AnonymousAdopter · 17/03/2026 18:34

As an adopter, I would say let the child be adopted.
Younger parents who really want this child whatever their prognosis will have the energy to battle for the child and be around long into his/her adulthood.

I can't imagine starting again now.

Chamomileteaplease · 17/03/2026 18:36

I hope you have had some useful advice from this thread.

I have to ask though, if you and your husband are both mid 50s, does not the very idea of this just make you want to lie down in a dark room and sleep for a week?!

The amazing thing with this situation is that it is a BABY and as others have said, there will be lots of couples wanting to adopt. And adopt into a home where they have the energy and the desire to bring up a child for another 20 years +.

I would say give this chance to others and keep your energy for your own sons.

BlueMum16 · 17/03/2026 18:37

Hollowvoice · 17/03/2026 17:28

This is a really tough situation. In your shoes I would want to do whatever I could to help but realistically I could not take on a newborn now and I'm a few years younger than you.

This is my thoughts too.

It's a nice idea but in practice you'll be at the school gate/parents evening for the next 18 years.
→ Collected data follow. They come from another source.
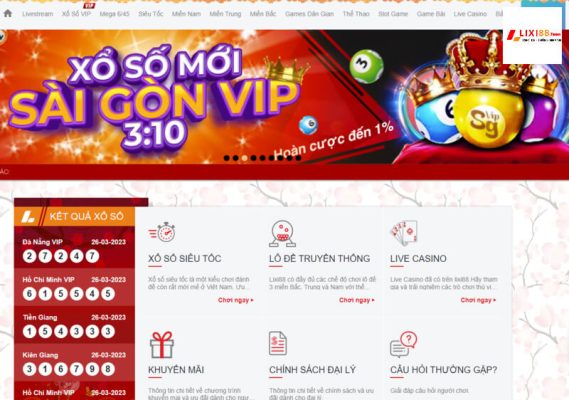Click the Lô Đề Truyền Thống lottery machine icon

(282, 233)
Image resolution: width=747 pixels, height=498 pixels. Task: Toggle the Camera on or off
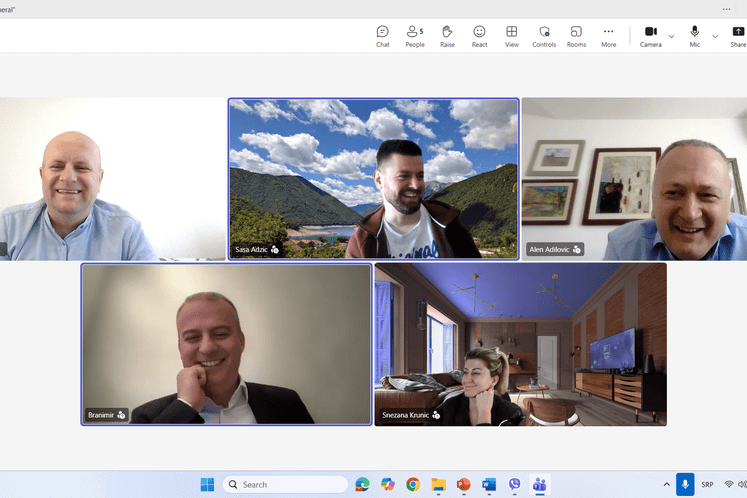point(650,36)
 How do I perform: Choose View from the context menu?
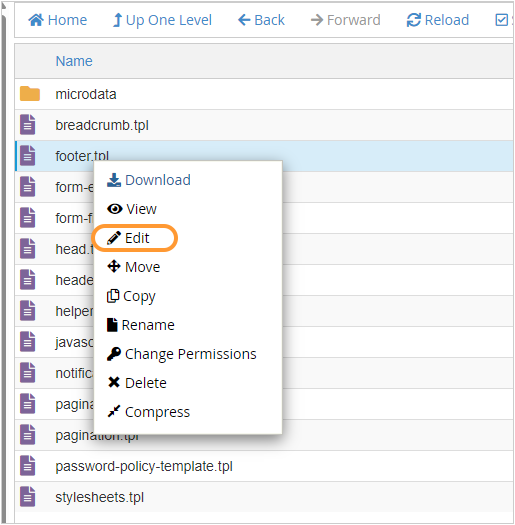tap(132, 209)
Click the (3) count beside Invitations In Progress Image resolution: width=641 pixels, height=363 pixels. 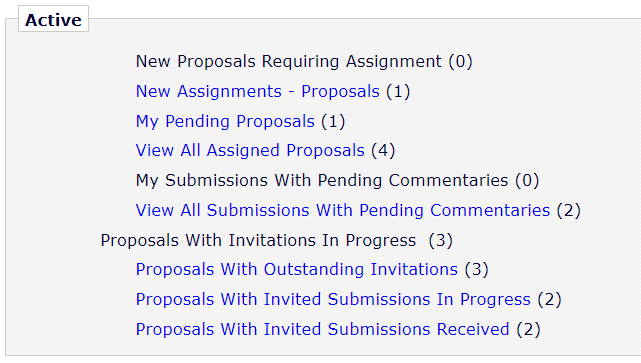coord(440,240)
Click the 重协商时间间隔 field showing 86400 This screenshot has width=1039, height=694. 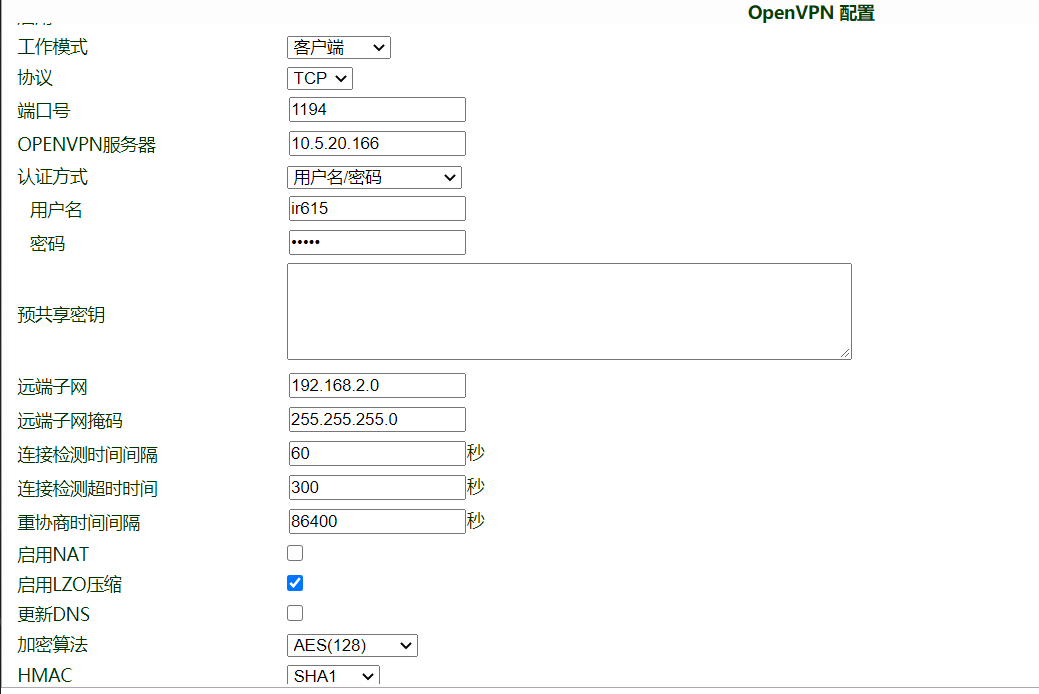point(376,522)
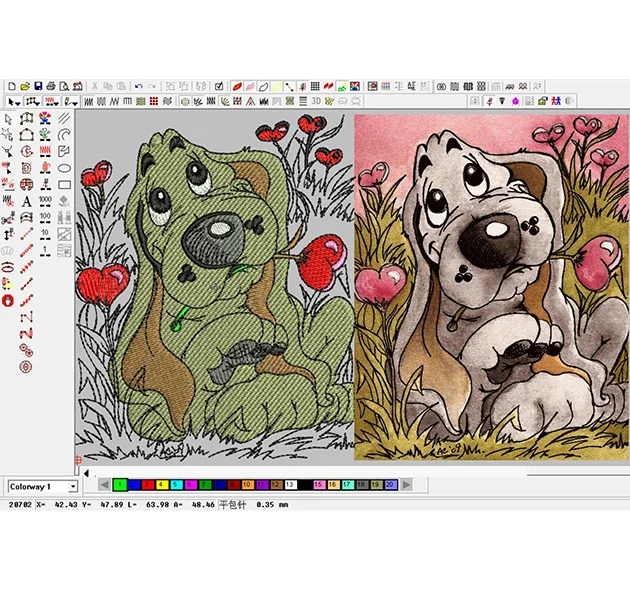Click the 1000 stitch tool in left panel
Screen dimensions: 630x591
(45, 200)
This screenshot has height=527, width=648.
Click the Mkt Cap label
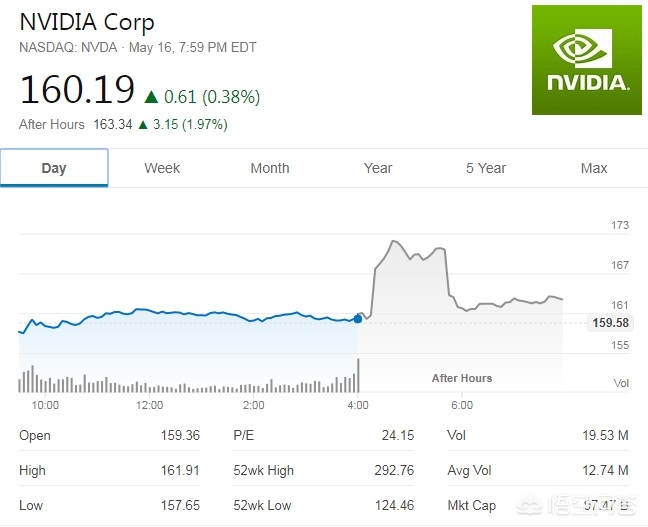[473, 505]
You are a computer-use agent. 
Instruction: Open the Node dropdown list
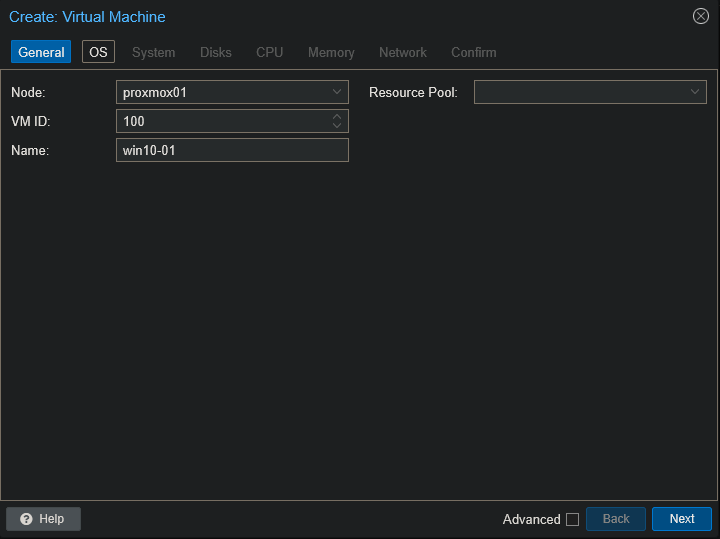click(x=337, y=92)
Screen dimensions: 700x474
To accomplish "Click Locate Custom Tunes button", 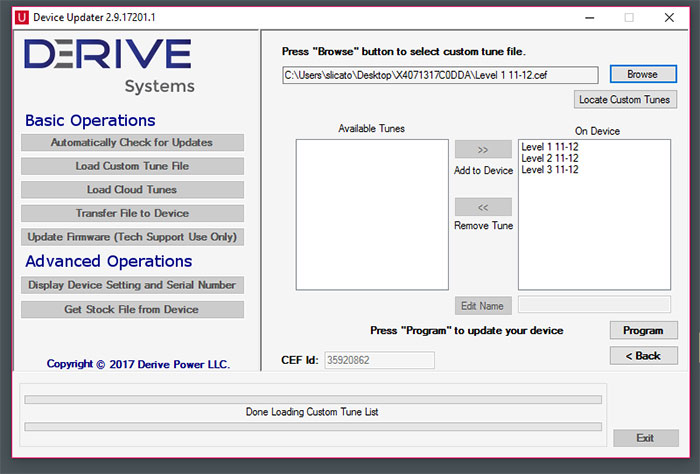I will click(626, 99).
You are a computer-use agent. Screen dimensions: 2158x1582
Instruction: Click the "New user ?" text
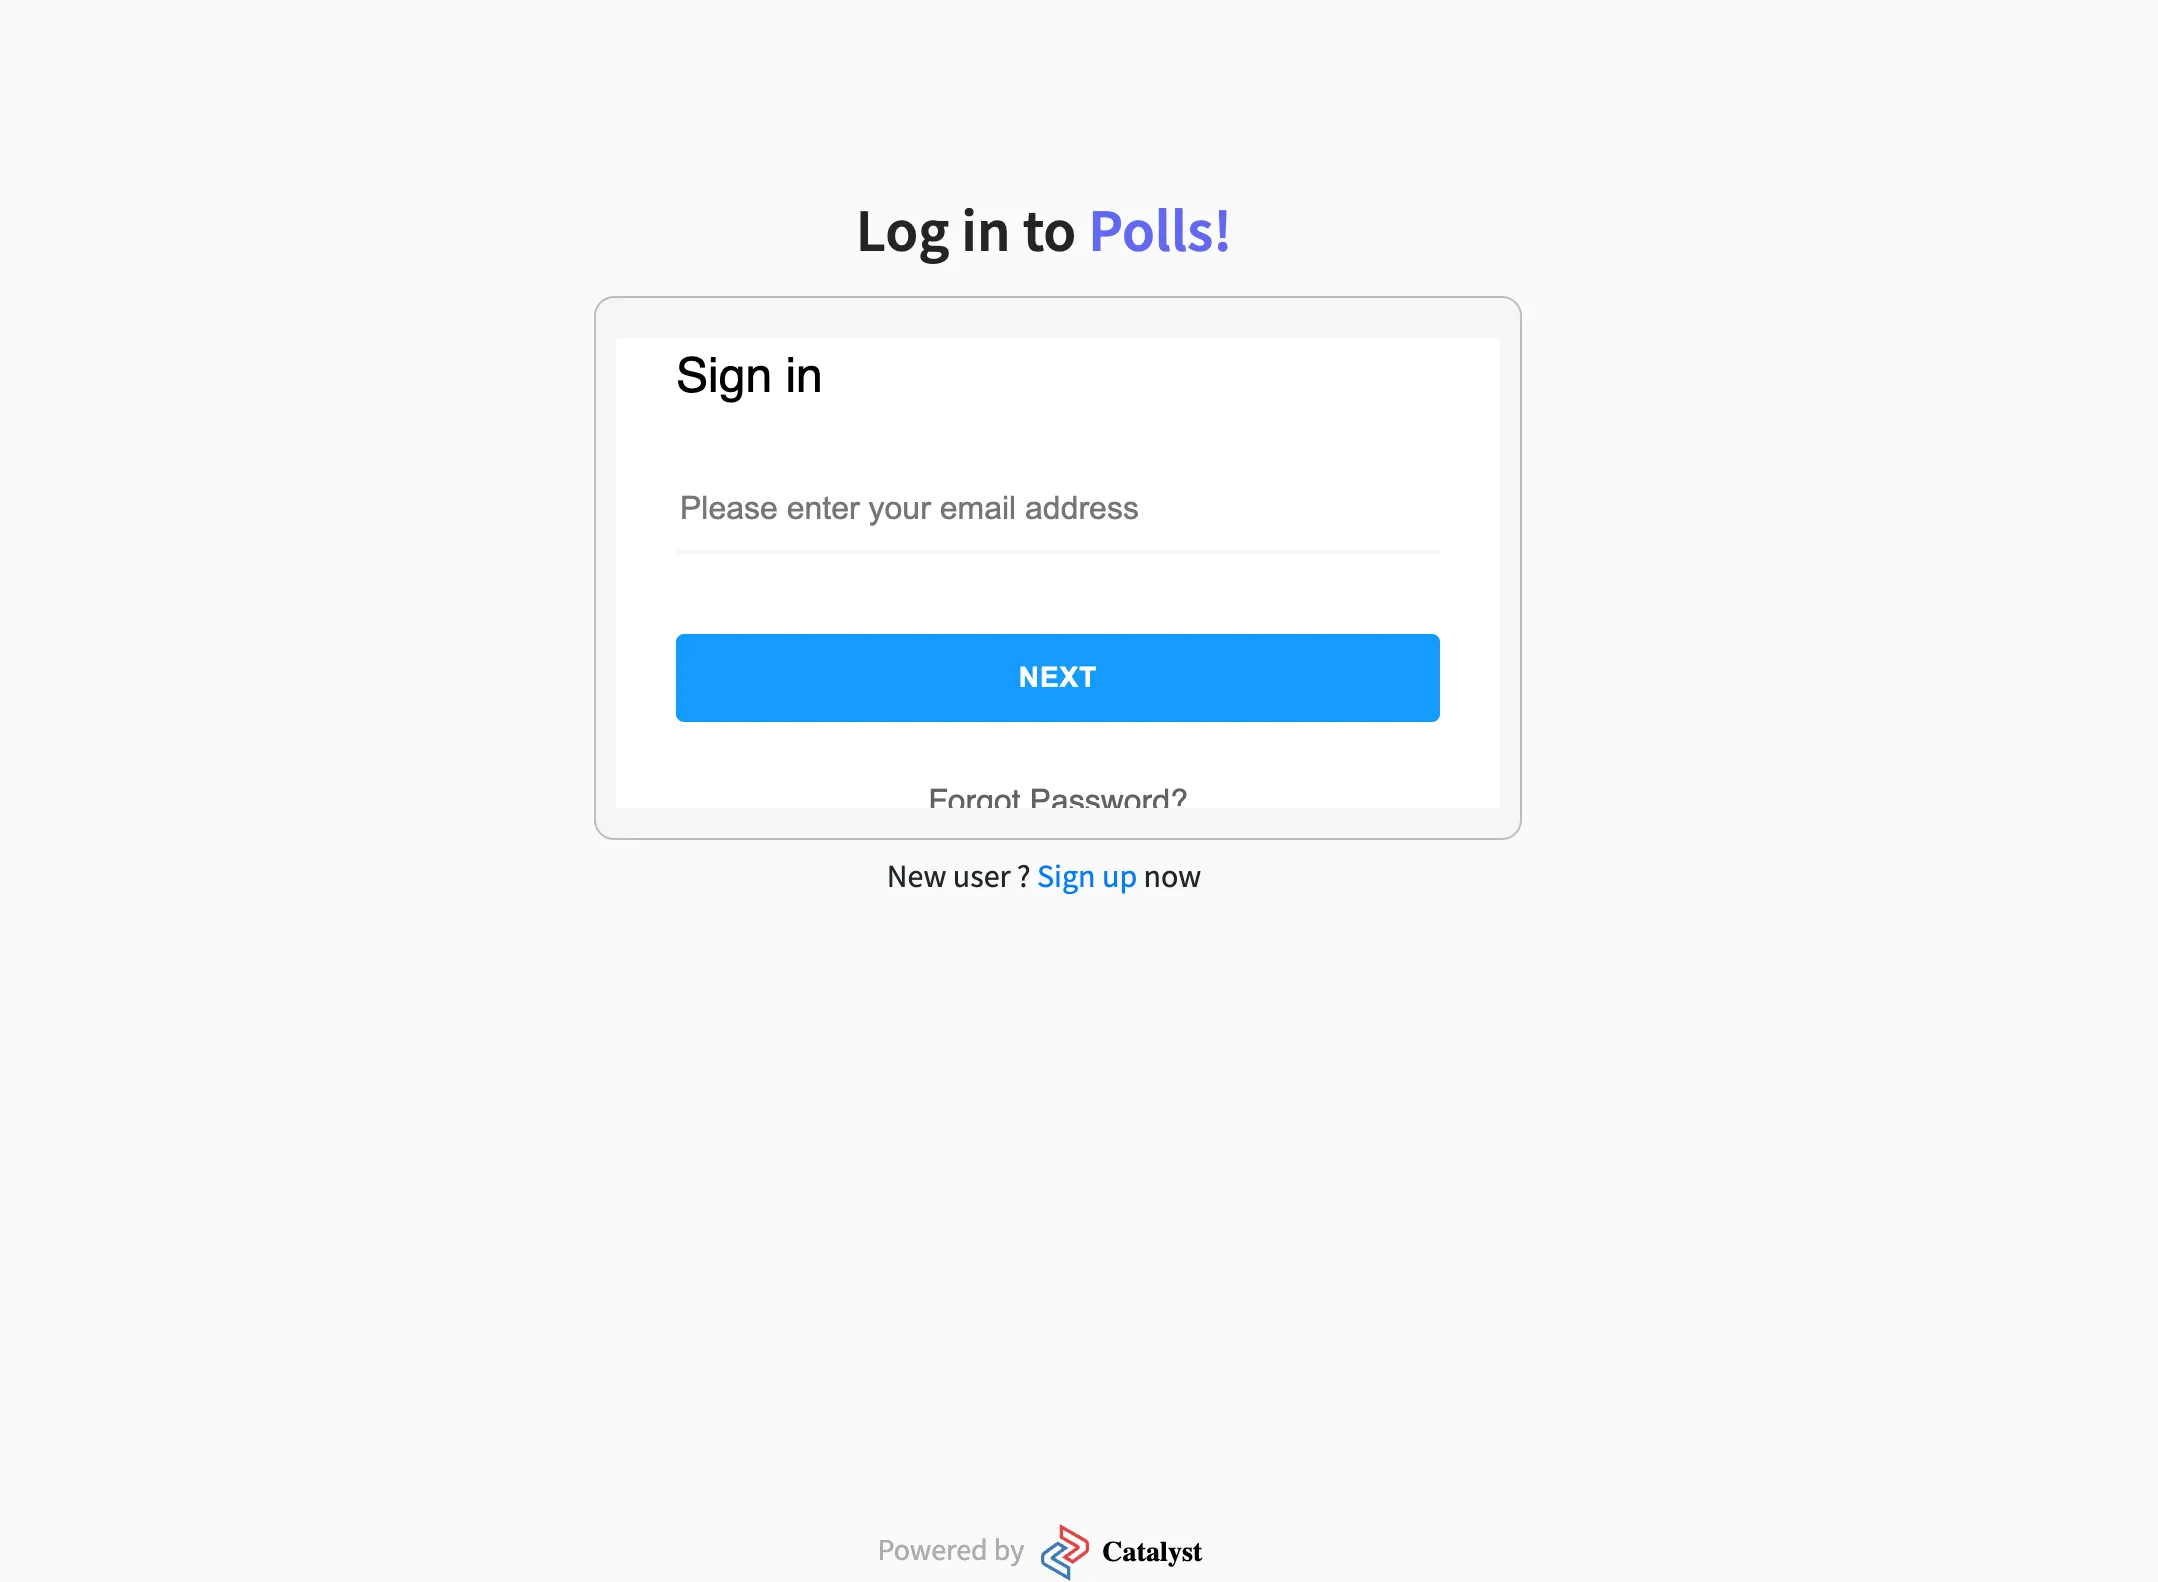(x=958, y=877)
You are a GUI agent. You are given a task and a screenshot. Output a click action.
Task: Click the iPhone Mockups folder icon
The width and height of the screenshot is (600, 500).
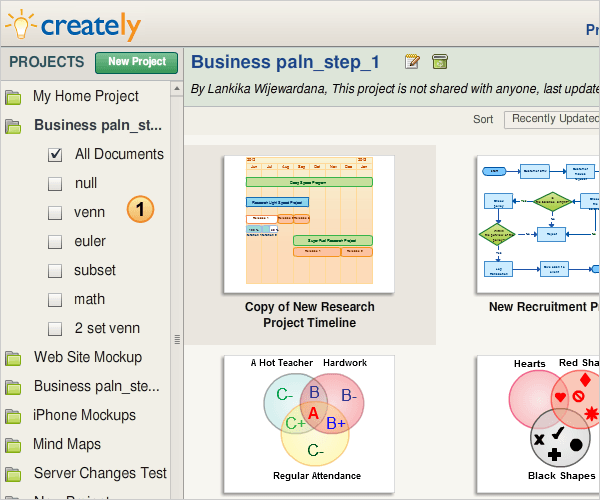point(13,416)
Not something I could commit to.

saraclara · 17/03/2026 18:38

RoseField1 · 17/03/2026 18:08

What do you mean off their care list? The child will still be in local authority care until the end of proceedings and when they are either made subject to a special guardianship order or adopted. While care proceedings are underway kinship carers are assessed, paid and supported just like any other foster carer.

Okay. Off their 'where on earth are we going to put this baby?' list.

Sometimessmiling · 17/03/2026 18:40

jaynelou5 · 17/03/2026 13:39

What are the chances of the baby also having severe learning difficulties as it sounds like both parents have? Very tricky situation.

Agree, a baby at your age is hard enough but a baby who may have lots of extra needs could be very difficult

NeededANameChangeAnyway · 17/03/2026 18:45

If you were to suddenly get pregnant yourself what would your feelings be?

What were your hopes and plans for your retirement? Where will a baby fit in?

You have to think with your head and not your heart on this one, no-one can really tell you what to do.

ginasevern · 17/03/2026 18:45

There's a strong chance that the baby will also have learning disabilities OP. You are now in your 50's, is this really a sustainable solution for the child? Also your DC might feel pressured to say yes, rather than look like horrible people. You sound like a wonderful person for even considering it. But please think very, very carefully. This will be a huge and constant responsibility until you are in old age yourselves and will impact every aspect of your lives.

Birdsongisangry · 17/03/2026 18:49

saraclara · 17/03/2026 18:38

Okay. Off their 'where on earth are we going to put this baby?' list.

It's not a bad thing for SS to have a plan of where the baby will go when it's born? What do you think they should do differently, wait till the baby is here and then argue it out with everyone involved?

DemonsandMosquitoes · 17/03/2026 18:49

I absolutely would not. Not a shred of doubt, no.

TonTonMacoute · 17/03/2026 18:53

Dancingsquirrels · 17/03/2026 16:09

Social work have a responsibility to explore options. They're probably anticipating OP will say she's too old

But perhaps OP could request some contact with the child post-adoption. This is more common than in the past and more likely to be feasible if the birth family are supporting the adoptive placement, not seeking to undermine it

It is clear from the OP that she does feel this emotional pressure and huge guilt, I didn't specifically say it came from SS, her DB is putting this pressure on her too.

Of course a placement within the family is one possible solution, but in this case the age of the prospective fosterers makes it much more doubtful. As PPs have pointed out, people are desperate to adopt new norms so from SS's pov that could be a simpler option for them anyway.

24kPalamino · 17/03/2026 18:53

Hi op

What a sad situation.

My honest opinion, is that I wouldn’t want parents in their 70’s as a teen. And I wouldn’t want to parent a teen in my 70’s.

Whatever you decide though, I wish you all the best.